GIVEN RECORDS:
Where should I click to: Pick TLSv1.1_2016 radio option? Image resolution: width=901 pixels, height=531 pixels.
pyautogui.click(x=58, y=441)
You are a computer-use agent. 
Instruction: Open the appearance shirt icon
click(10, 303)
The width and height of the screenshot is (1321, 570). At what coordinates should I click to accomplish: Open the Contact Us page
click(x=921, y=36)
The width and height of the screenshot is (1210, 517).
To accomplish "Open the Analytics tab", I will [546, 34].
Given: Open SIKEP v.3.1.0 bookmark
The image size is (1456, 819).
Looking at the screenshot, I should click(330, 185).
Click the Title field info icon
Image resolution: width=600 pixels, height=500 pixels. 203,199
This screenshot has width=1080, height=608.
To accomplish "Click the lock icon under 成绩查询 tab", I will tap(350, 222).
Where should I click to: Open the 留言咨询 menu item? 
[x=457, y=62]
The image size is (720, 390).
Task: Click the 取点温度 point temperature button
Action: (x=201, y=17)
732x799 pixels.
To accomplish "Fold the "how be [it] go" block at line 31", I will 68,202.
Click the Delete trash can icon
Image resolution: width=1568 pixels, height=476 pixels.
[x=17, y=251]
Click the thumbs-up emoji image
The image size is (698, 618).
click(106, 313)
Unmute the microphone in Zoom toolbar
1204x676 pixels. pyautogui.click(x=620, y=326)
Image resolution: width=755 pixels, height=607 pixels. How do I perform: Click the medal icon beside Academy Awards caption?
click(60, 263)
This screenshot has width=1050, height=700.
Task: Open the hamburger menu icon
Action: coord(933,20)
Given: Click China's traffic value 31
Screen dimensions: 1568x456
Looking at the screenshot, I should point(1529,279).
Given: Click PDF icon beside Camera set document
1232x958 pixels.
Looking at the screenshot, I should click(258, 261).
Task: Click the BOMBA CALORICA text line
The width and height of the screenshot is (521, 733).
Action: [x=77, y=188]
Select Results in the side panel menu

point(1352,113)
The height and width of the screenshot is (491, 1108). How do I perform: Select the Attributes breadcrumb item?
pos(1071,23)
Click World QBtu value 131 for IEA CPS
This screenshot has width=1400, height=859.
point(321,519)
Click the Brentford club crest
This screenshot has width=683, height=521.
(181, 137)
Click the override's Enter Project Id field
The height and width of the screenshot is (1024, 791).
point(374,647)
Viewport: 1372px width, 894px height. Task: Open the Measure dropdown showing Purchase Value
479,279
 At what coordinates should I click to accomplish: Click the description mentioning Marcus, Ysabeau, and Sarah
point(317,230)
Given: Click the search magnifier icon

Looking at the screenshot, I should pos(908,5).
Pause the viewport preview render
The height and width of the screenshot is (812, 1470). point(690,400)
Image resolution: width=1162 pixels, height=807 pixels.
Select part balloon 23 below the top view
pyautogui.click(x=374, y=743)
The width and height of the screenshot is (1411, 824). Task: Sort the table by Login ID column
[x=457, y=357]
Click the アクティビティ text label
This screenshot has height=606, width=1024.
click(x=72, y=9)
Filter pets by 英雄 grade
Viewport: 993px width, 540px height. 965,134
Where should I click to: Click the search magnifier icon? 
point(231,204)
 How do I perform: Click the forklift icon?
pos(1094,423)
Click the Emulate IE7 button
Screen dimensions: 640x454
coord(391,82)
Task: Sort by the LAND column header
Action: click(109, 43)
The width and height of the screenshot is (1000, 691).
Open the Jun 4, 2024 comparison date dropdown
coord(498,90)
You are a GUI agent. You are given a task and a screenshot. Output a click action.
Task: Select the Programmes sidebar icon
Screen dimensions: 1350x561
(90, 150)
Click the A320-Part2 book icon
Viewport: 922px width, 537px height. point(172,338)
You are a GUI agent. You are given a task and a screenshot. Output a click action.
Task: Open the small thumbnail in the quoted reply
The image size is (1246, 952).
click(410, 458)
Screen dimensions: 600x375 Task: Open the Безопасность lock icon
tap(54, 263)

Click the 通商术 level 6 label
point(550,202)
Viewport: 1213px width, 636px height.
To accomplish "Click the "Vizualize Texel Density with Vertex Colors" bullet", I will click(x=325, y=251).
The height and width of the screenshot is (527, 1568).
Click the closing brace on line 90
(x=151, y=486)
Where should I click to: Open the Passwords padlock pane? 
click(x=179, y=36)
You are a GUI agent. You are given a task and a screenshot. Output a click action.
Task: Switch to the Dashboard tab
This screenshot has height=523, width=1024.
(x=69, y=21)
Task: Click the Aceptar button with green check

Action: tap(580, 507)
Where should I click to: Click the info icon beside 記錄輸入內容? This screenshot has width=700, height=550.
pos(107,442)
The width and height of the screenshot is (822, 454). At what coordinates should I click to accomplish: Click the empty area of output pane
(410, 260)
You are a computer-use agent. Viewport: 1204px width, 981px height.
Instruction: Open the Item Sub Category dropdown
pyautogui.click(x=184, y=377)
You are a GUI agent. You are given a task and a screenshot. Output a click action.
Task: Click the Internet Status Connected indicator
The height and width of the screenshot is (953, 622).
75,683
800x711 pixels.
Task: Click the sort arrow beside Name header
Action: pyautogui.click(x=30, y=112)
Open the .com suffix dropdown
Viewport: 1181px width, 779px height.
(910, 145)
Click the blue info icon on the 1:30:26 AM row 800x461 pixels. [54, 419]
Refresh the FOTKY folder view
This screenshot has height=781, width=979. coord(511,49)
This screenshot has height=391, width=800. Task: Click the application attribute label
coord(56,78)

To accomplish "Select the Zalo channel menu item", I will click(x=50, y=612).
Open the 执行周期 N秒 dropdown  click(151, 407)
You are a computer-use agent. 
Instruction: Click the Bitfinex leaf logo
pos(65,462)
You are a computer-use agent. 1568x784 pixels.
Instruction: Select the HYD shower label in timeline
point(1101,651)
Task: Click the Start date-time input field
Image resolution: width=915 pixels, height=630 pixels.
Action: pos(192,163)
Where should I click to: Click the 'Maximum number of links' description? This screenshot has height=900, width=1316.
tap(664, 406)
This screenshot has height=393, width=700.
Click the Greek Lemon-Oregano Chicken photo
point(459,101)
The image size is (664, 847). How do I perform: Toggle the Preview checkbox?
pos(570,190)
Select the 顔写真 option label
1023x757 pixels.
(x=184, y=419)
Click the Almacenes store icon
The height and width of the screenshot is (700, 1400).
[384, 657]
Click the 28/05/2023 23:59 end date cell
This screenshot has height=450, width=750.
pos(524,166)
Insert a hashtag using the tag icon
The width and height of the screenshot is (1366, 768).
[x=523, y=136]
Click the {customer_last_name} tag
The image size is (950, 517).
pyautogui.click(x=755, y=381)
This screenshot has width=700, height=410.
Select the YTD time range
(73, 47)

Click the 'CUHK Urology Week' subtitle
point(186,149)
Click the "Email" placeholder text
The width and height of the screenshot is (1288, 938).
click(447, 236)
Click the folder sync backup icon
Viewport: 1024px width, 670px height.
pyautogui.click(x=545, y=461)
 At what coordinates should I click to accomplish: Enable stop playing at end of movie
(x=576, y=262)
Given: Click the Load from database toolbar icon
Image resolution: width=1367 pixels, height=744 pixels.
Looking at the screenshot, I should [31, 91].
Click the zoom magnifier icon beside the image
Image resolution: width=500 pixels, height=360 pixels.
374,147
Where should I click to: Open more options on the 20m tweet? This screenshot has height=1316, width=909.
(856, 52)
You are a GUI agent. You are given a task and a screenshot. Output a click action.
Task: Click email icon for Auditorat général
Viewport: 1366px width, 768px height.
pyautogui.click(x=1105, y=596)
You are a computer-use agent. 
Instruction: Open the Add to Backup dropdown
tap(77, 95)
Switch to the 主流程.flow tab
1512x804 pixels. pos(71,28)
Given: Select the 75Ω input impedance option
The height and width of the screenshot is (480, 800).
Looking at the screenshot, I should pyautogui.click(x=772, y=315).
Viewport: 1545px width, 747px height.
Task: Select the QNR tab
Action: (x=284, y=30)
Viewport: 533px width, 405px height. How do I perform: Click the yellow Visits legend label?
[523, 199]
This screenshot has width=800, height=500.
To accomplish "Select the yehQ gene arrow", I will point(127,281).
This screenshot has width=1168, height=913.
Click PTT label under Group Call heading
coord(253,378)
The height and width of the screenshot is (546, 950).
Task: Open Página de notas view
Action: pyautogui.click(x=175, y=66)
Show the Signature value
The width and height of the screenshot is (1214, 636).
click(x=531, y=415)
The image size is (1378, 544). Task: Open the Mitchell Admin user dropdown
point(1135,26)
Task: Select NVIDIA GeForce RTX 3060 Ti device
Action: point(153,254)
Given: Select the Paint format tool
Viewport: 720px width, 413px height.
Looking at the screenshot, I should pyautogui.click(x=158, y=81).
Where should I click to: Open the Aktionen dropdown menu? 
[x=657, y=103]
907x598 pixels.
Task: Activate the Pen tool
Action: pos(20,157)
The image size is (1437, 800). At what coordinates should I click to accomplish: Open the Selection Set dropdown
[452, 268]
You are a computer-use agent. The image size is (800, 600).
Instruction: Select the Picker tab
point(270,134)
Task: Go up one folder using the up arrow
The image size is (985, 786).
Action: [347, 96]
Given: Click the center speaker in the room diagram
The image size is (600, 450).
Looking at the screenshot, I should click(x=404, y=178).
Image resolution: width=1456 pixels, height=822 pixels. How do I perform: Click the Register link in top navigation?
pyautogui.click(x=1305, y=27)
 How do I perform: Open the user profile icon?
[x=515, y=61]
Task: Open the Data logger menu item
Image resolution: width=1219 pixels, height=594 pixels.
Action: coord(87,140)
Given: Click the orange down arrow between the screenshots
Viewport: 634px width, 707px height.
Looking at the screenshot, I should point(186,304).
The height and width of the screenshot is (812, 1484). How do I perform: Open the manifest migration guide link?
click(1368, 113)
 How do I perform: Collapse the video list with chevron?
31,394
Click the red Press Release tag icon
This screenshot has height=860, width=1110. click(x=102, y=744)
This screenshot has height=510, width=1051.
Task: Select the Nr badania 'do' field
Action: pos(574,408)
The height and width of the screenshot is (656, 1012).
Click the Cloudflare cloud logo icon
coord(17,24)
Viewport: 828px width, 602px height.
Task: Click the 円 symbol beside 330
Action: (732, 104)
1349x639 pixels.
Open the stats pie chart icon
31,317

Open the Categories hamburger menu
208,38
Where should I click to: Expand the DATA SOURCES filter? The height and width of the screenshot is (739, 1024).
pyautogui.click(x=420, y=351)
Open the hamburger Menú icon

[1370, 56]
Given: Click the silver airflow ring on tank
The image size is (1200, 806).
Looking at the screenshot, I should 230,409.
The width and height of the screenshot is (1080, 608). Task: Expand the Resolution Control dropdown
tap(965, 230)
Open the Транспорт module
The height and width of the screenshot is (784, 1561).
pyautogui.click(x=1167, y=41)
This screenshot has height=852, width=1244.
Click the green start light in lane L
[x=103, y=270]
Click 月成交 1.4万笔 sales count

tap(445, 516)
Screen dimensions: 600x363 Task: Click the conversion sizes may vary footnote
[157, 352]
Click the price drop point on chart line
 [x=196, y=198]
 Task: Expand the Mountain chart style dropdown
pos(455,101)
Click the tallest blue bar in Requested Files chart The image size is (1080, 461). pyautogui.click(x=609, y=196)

YOUR ASSIGNMENT: Check each line of the material for the word "input". Copy the ones that have it.

ANSWER BOX:
Task: Click the Start date-time input field
Given: Select the 75Ω input impedance option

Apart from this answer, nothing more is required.